Туда – сюда. И получаса не минуло, как железный рысак, поджав хвост, обернулся и вот опять стал у столба напротив проходной калитки в больничной ограде. В его чреве два седока: вы и тот, выразимся так: лиходей.

– Чего сидим, ждём? – Если бы не горечь в вашем, Евгений Фомич, взгляде, то, можно было подумать, едва ли не нотки ехидцы зазвучали в голосе. – У моря погоды?!

Ответа не последовало.

– Забирайте деньги и проваливайте!

– Ишь, какой торопыга!

– Ну чего вам ещё от меня надо?! – на этот раз едва не с вызовом прозвучал вопрос, не вопрос даже, а спонтанный выброс раздражения. – Я устал от вас.

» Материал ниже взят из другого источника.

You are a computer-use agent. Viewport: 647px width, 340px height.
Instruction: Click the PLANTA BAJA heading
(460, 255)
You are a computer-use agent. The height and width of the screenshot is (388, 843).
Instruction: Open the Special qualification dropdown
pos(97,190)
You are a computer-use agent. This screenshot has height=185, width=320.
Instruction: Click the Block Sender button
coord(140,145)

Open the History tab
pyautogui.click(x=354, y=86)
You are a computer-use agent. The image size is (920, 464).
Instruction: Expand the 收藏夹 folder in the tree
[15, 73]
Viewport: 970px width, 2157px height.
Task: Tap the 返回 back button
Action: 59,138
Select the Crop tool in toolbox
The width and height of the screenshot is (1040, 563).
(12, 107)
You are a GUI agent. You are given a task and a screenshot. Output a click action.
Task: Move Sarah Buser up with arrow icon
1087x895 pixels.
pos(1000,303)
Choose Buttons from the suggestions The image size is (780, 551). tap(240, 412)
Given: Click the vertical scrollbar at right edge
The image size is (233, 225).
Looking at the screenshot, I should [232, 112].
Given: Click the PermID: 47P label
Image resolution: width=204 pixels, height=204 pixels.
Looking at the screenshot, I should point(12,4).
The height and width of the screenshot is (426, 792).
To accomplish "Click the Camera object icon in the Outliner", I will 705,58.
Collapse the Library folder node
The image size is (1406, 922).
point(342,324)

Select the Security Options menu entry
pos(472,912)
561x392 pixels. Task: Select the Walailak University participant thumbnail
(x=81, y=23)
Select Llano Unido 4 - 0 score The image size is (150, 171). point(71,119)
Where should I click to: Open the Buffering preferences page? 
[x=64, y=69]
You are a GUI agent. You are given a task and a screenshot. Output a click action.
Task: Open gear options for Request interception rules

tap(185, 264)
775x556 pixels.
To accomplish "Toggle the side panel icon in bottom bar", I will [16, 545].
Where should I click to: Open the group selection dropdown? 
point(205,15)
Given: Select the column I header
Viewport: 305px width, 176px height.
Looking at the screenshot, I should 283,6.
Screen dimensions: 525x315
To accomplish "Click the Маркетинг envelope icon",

– Заткнись! Будь моя воля, я бы просто свернул тебе башку. И баста! А так… Ладно. Я говорю – ты молчишь и слушаешь. Сейчас ты передашь мне деньги, все десять тысяч. Я уйду. Ты торчишь здесь, на этом самом месте. Час! Понятно?

Вы, Евгений Фомич, кивнули.

– И заруби себе на носу. Отчебучишь чего – пеняй на себя. Будешь умницей – позвоню. Через неделю или две. Позвоню и скажу, где, когда и как забрать плёнку. Оригинал. Понятно?!

Вы, Евгений Фомич, опять кивнули головой.

***

Весь день припекало ласковое солнце, и если б не колючий ветерок, пробирающий до озноба, то могло представиться, будто наступил как раз тот самый час, когда зима, прощаясь, уступает своё место вешним погожим денькам. По обочинам высились грязные сугробы и плавились в лучах разгорающегося светила, отбрасывая талые языки, однако ж когда солнце клонилось к закату, то обдуваемые студёным ветерком подтёки подмерзали, превращаясь в скользкий лёд.

В это субботнее предвечернее время улица была пустынна. Отдельные прохожие маячили в отдалении то там, то сям.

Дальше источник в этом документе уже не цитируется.